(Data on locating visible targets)
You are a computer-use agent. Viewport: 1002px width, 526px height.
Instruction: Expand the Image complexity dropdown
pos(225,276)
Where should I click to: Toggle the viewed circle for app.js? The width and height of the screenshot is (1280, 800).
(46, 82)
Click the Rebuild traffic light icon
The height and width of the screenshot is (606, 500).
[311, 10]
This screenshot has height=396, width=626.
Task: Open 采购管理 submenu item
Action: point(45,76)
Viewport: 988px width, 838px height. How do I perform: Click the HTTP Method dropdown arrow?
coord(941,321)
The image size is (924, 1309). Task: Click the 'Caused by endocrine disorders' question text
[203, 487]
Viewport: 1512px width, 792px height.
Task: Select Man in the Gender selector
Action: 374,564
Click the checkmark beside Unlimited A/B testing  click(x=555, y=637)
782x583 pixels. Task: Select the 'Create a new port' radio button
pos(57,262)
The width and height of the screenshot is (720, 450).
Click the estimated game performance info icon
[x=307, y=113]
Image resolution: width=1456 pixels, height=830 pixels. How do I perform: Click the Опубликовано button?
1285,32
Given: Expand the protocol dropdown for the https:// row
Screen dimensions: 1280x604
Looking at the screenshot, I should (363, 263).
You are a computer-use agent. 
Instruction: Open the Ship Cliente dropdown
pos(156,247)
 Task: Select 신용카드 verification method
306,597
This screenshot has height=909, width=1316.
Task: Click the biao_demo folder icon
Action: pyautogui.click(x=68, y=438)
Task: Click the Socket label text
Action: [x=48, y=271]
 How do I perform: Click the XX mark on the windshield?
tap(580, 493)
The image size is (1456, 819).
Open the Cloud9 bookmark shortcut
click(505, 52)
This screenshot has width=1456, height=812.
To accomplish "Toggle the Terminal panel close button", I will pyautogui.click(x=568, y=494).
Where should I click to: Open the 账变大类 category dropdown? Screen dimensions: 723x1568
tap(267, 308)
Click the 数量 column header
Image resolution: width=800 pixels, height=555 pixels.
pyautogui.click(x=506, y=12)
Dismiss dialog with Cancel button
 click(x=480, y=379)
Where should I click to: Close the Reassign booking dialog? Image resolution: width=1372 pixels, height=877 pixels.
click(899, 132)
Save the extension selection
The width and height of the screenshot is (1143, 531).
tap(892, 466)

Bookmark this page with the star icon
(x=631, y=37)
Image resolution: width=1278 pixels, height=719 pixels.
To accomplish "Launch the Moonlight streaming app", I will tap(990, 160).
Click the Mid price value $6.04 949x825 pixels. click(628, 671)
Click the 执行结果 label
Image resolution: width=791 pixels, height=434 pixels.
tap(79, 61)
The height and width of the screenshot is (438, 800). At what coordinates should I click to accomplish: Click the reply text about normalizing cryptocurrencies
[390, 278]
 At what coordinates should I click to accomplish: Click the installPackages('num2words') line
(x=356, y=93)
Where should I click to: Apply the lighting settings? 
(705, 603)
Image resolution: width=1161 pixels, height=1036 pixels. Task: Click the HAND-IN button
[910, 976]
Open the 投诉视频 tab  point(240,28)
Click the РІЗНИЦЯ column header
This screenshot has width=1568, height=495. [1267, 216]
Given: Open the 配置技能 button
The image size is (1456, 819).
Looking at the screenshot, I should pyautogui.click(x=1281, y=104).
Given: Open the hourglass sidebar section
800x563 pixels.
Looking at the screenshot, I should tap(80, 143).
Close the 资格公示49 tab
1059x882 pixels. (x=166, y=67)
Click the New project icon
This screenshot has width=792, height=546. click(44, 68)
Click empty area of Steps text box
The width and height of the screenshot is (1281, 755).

=== Given problem ===
Copy every one of the rows above, keeping each line precisely as it appears.

=== Written answer ===
You are a computer-use agent. Viewport: 1002px width, 526px height.
Instruction: Expand the Image complexity dropdown
pos(225,276)
Where should I click to: Toggle the viewed circle for app.js? The width and height of the screenshot is (1280, 800).
(46, 82)
Click the Rebuild traffic light icon
The height and width of the screenshot is (606, 500).
[311, 10]
This screenshot has height=396, width=626.
Task: Open 采购管理 submenu item
Action: point(45,76)
Viewport: 988px width, 838px height. How do I perform: Click the HTTP Method dropdown arrow?
coord(941,321)
The image size is (924, 1309). Task: Click the 'Caused by endocrine disorders' question text
[203, 487]
Viewport: 1512px width, 792px height.
Task: Select Man in the Gender selector
Action: 374,564
Click the checkmark beside Unlimited A/B testing  click(x=555, y=637)
782x583 pixels. Task: Select the 'Create a new port' radio button
pos(57,262)
The width and height of the screenshot is (720, 450).
Click the estimated game performance info icon
[x=307, y=113]
Image resolution: width=1456 pixels, height=830 pixels. How do I perform: Click the Опубликовано button?
1285,32
Given: Expand the protocol dropdown for the https:// row
Screen dimensions: 1280x604
Looking at the screenshot, I should (363, 263).
You are a computer-use agent. 
Instruction: Open the Ship Cliente dropdown
pos(156,247)
 Task: Select 신용카드 verification method
306,597
This screenshot has height=909, width=1316.
Task: Click the biao_demo folder icon
Action: pyautogui.click(x=68, y=438)
Task: Click the Socket label text
Action: [x=48, y=271]
 How do I perform: Click the XX mark on the windshield?
tap(580, 493)
The image size is (1456, 819).
Open the Cloud9 bookmark shortcut
click(505, 52)
This screenshot has width=1456, height=812.
To accomplish "Toggle the Terminal panel close button", I will pyautogui.click(x=568, y=494).
Where should I click to: Open the 账变大类 category dropdown? Screen dimensions: 723x1568
tap(267, 308)
Click the 数量 column header
Image resolution: width=800 pixels, height=555 pixels.
pyautogui.click(x=506, y=12)
Dismiss dialog with Cancel button
 click(x=480, y=379)
Where should I click to: Close the Reassign booking dialog? Image resolution: width=1372 pixels, height=877 pixels.
click(899, 132)
Save the extension selection
The width and height of the screenshot is (1143, 531).
tap(892, 466)

Bookmark this page with the star icon
(x=631, y=37)
Image resolution: width=1278 pixels, height=719 pixels.
To accomplish "Launch the Moonlight streaming app", I will tap(990, 160).
Click the Mid price value $6.04 949x825 pixels. click(628, 671)
Click the 执行结果 label
Image resolution: width=791 pixels, height=434 pixels.
tap(79, 61)
The height and width of the screenshot is (438, 800). At what coordinates should I click to accomplish: Click the reply text about normalizing cryptocurrencies
[390, 278]
 At what coordinates should I click to accomplish: Click the installPackages('num2words') line
(x=356, y=93)
Where should I click to: Apply the lighting settings? 
(705, 603)
Image resolution: width=1161 pixels, height=1036 pixels. Task: Click the HAND-IN button
[910, 976]
Open the 投诉视频 tab  point(240,28)
Click the РІЗНИЦЯ column header
This screenshot has width=1568, height=495. [1267, 216]
Given: Open the 配置技能 button
The image size is (1456, 819).
Looking at the screenshot, I should pyautogui.click(x=1281, y=104).
Given: Open the hourglass sidebar section
800x563 pixels.
Looking at the screenshot, I should tap(80, 143).
Close the 资格公示49 tab
1059x882 pixels. (x=166, y=67)
Click the New project icon
This screenshot has width=792, height=546. click(44, 68)
Click empty area of Steps text box
The width and height of the screenshot is (1281, 755).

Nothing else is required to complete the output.